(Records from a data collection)
━━━━
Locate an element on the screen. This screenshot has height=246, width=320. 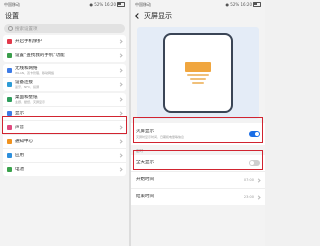
account-card: 开启手机保护 设置“查找我的手机”功能 is located at coordinates (64, 48).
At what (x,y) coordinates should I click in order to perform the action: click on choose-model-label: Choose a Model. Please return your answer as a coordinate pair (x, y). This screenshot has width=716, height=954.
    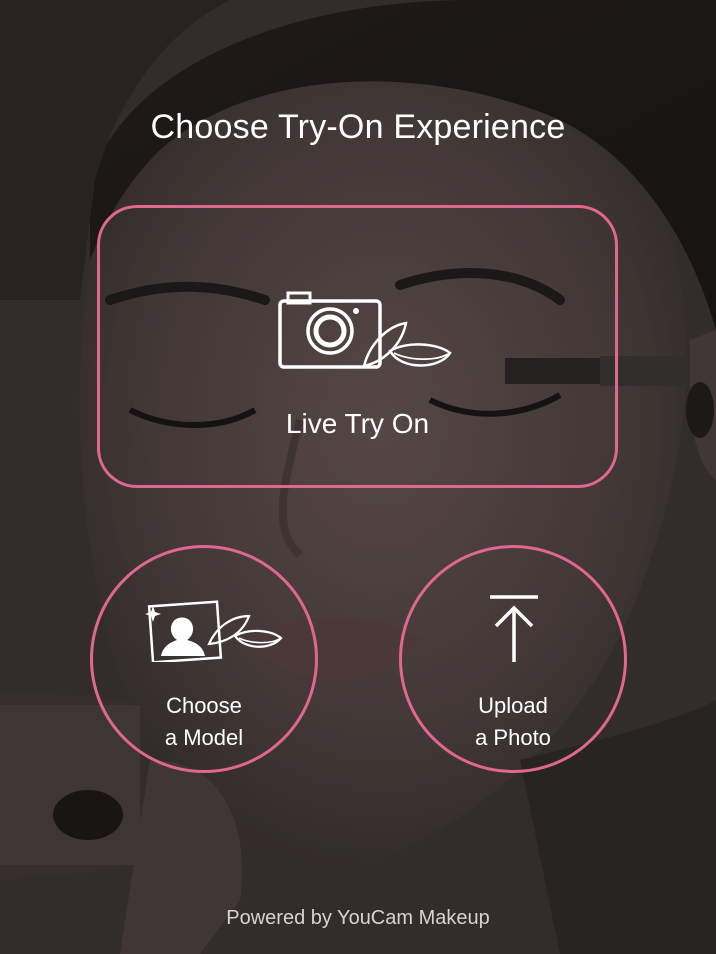
    Looking at the image, I should click on (204, 722).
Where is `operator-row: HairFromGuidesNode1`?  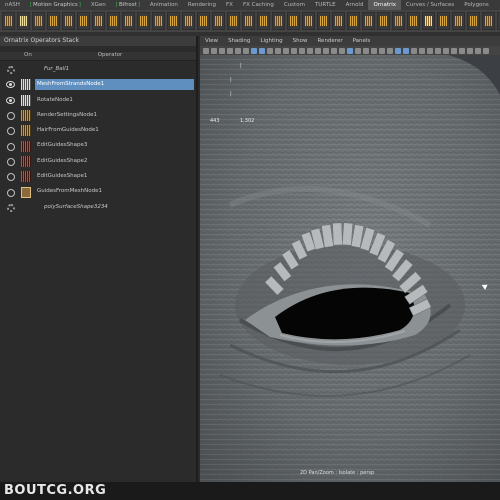
operator-row: HairFromGuidesNode1 is located at coordinates (98, 130).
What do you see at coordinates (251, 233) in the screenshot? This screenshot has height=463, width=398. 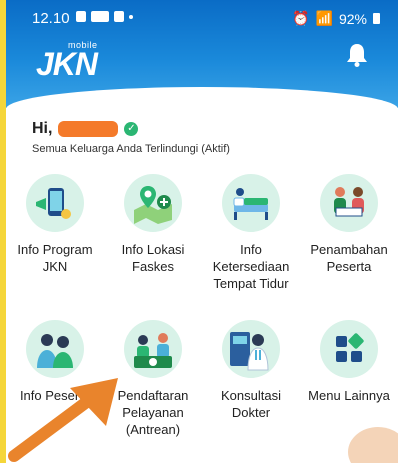 I see `menu-info-ketersediaan-tempat-tidur: Info Ketersediaan Tempat Tidur` at bounding box center [251, 233].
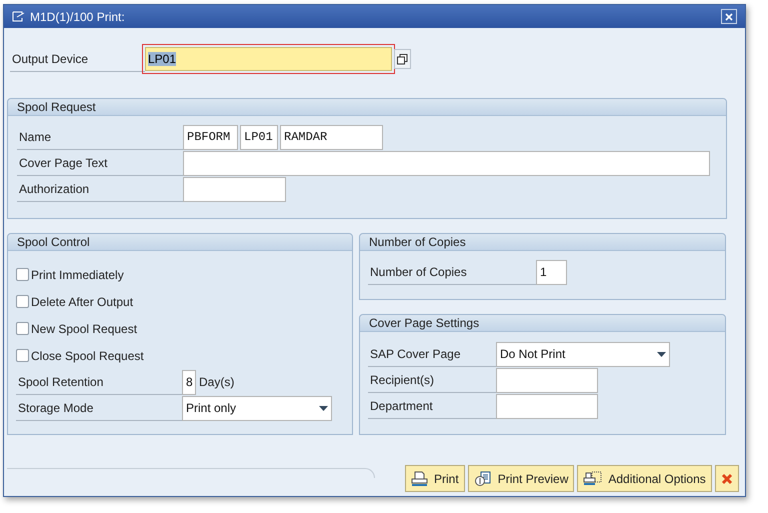  Describe the element at coordinates (189, 382) in the screenshot. I see `input-field: 8` at that location.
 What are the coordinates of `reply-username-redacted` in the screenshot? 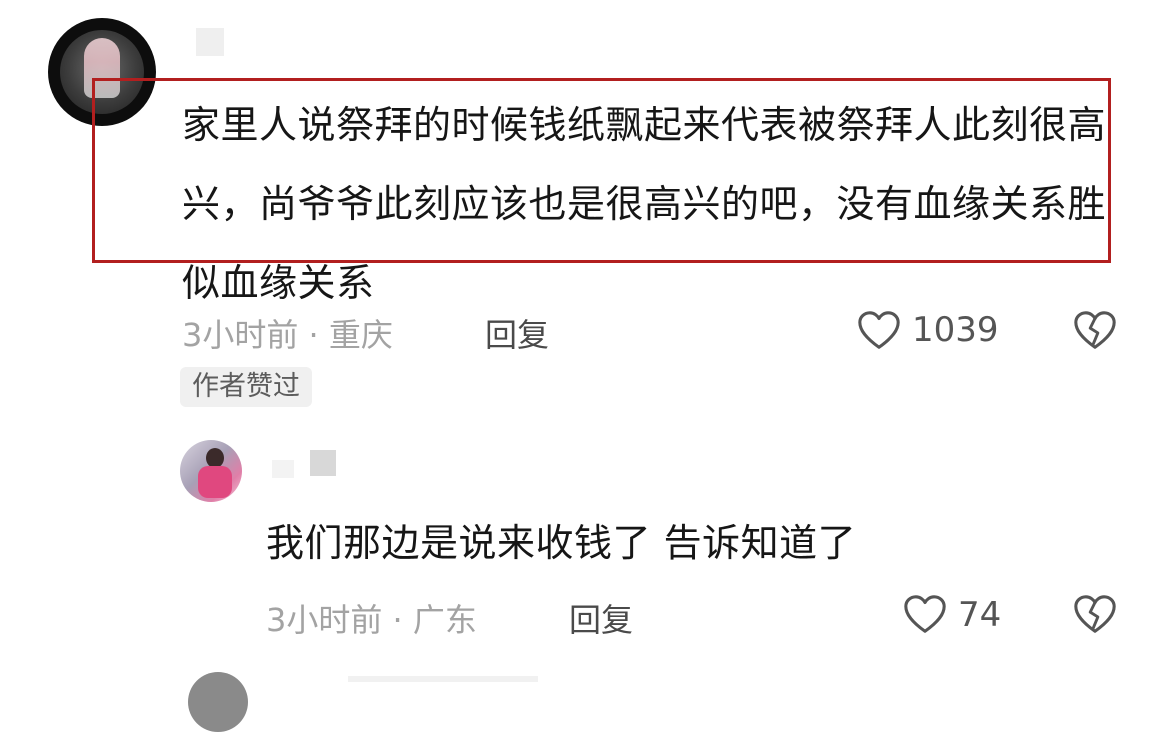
━━━━
Problem to solve: Put each line of the records, from the start through the line containing "Looking at the", into a JSON list of strings, one string per line, skipping blank lines and leaving out the pictures.

The completed task:
[
  "Locate an element on the screen. This screenshot has height=246, width=320. ",
  "account-card: 开启手机保护 设置“查找我的手机”功能 is located at coordinates (64, 48).",
  "At what (x,y) coordinates should I click in order to perform the action: click on choose-model-label: Choose a Model. Please return your answer as a coordinate pair (x, y). This screenshot has width=716, height=954.",
  "    Looking at the image, I should click on (204, 722)."
]